Address allocation changes in IPv6

Procedures for address allocation change dramatically when running on IPv6.

By Max Burkhalter
September 9, 2011
IPv6 represents such a systemic change to the way IP addresses are allocated across an organization that businesses may need to completely revise their strategies and processes to make room for the new protocol, Network Computing reported.

According to the news source, the primary similarities in address location between the two protocols exist within the binary level. In this area, there are a few practices commonly used for IPv4 that can also be applied to IPv6. Among them is the process of dividing address bits between network parts that help technicians identify the precise link location of the device attached to the address.

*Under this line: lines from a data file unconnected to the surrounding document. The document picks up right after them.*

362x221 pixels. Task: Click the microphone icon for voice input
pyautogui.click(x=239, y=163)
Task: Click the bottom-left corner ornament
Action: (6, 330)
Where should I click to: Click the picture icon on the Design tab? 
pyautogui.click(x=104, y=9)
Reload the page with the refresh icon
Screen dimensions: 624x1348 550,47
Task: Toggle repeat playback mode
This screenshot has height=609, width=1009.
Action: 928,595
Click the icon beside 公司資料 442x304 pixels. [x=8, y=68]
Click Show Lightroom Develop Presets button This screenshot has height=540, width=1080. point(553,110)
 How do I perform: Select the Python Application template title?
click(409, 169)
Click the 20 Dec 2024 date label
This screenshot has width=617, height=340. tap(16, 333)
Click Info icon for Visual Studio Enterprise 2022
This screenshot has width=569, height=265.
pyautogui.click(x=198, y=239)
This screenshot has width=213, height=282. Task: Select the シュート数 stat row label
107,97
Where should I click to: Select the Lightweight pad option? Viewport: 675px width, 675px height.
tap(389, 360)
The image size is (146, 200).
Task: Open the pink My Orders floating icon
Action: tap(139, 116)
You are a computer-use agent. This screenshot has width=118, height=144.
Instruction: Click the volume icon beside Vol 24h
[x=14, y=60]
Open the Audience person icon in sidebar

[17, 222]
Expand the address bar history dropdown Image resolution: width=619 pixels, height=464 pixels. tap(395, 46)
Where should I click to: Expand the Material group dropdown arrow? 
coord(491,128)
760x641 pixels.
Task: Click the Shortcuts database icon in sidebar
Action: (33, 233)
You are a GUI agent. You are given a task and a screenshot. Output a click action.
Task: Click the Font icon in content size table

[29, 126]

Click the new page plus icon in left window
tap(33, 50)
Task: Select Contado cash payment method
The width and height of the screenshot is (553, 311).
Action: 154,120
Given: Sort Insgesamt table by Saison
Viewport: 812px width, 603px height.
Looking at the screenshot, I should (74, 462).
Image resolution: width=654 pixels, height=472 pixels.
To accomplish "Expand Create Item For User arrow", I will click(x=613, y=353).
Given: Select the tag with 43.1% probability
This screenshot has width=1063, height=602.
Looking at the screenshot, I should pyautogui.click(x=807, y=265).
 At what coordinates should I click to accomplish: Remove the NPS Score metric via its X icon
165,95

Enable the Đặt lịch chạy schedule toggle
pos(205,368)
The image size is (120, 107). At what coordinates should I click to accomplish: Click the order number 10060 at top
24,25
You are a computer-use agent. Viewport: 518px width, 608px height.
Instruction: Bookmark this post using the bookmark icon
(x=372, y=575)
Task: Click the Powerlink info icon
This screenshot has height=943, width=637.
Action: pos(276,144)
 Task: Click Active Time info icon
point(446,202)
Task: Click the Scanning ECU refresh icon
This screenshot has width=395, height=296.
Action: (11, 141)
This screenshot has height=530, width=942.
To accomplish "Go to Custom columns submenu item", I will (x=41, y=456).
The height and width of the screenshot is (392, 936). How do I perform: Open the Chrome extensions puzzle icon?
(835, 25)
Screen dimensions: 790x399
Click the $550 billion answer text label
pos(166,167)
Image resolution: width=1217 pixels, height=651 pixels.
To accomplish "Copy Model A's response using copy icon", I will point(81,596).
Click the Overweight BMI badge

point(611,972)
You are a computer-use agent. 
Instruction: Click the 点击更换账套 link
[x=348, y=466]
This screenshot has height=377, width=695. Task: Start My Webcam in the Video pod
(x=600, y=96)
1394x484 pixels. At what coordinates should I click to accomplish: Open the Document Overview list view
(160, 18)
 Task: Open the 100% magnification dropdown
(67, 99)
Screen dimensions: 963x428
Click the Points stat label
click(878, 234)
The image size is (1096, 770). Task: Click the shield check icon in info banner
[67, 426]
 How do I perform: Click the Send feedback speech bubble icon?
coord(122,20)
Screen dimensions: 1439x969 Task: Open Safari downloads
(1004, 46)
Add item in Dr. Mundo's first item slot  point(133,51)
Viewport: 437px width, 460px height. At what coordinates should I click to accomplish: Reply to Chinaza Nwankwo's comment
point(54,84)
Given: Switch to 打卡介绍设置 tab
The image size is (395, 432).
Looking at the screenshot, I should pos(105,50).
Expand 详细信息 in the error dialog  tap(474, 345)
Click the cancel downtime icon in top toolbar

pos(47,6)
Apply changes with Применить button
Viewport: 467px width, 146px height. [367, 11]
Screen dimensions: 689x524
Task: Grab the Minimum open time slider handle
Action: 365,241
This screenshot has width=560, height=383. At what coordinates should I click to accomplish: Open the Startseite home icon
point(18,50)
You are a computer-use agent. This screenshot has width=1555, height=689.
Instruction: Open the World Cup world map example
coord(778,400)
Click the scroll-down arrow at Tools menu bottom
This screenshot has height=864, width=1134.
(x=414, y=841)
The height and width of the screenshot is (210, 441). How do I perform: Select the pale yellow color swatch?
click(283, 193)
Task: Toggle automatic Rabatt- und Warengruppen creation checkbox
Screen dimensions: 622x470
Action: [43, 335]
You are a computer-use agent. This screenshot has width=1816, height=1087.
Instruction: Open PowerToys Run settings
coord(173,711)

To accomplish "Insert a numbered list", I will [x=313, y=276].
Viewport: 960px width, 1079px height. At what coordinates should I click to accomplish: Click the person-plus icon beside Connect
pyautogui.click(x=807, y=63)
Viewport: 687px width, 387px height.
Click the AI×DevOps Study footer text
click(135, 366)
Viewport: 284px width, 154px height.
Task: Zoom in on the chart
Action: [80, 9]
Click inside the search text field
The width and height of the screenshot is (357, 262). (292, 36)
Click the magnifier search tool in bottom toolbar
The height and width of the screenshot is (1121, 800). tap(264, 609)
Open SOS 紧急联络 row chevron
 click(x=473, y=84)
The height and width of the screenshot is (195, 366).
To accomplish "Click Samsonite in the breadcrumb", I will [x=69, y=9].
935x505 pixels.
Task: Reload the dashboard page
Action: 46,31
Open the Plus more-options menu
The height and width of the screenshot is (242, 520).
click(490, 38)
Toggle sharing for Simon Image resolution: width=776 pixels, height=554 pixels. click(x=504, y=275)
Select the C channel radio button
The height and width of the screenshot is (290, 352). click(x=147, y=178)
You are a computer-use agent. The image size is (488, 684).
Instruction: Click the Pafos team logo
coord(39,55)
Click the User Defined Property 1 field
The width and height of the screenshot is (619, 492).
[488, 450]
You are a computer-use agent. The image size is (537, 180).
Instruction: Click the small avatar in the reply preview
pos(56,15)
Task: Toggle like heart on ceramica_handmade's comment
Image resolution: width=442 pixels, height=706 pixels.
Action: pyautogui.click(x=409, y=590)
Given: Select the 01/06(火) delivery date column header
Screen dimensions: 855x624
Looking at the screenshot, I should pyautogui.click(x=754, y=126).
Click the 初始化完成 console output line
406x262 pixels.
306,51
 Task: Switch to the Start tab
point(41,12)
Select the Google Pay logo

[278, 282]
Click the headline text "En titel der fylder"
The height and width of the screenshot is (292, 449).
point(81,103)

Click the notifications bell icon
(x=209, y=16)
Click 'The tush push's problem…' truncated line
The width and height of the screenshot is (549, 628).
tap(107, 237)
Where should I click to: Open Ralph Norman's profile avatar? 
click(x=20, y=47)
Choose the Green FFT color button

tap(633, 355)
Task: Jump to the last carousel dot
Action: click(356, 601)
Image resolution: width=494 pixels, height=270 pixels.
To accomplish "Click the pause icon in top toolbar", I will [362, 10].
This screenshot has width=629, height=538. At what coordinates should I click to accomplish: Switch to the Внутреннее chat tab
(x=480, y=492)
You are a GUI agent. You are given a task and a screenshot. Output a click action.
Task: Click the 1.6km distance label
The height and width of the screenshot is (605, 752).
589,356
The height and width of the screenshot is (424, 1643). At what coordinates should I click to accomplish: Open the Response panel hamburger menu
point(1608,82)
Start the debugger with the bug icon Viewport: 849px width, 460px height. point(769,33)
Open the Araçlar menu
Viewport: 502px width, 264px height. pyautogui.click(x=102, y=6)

Similarly, IPv4 practices for CDIR notation can also be applied to IPv6. However, these binary-level similarities are the only core address allocation likenesses between IPv4 and IPv6, and almost everything else will need to change when migrating to the new protocol.

The primary difference between allocating addresses in IPv6 instead of IPv4 comes down to the core logic used to disperse IPv4 addresses. The report explained most IPv4 address allocation strategies depended heavily on subnetting, a process used to maximize the reach of IPv4 addresses by borrowing host prefixes within a subnet. This process helped extend the lifecycle of IPv4 addresses and has become an entrenched practice in many settings.

However, the report explained processes designed to essentially recycle address prefixes are entirely divergent from what IPv6 requires, as the new protocol features enough addresses and an architecture to allow each device to have its own IP address.

The news source said the full scope of this core difference between IPv4 and IPv6 by pointing out that a company given a /40 IPv6 prefix will have enough addresses to /64 subnets, the equivalent of 4.3 billion subnets. This comes together to almost equal the number of subnets possible in all of IPv4 within a single deployment of IPv6.

With such major changes to how businesses will manage, allocate and disperse IPv6 addresses and corresponding infrastructure, many experts expect the migration to create significant security issues. According to a recent Light Reading report, IPv6 is designed to be inherently more secure than IPv4. However, Merike Kaeo, chief Network Security architect for Double Shot Security, told the news source that threats have become more sophisticated than those IPv6 was originally designed to prevent and businesses must respond by investing in security systems designed to work well with IPv6.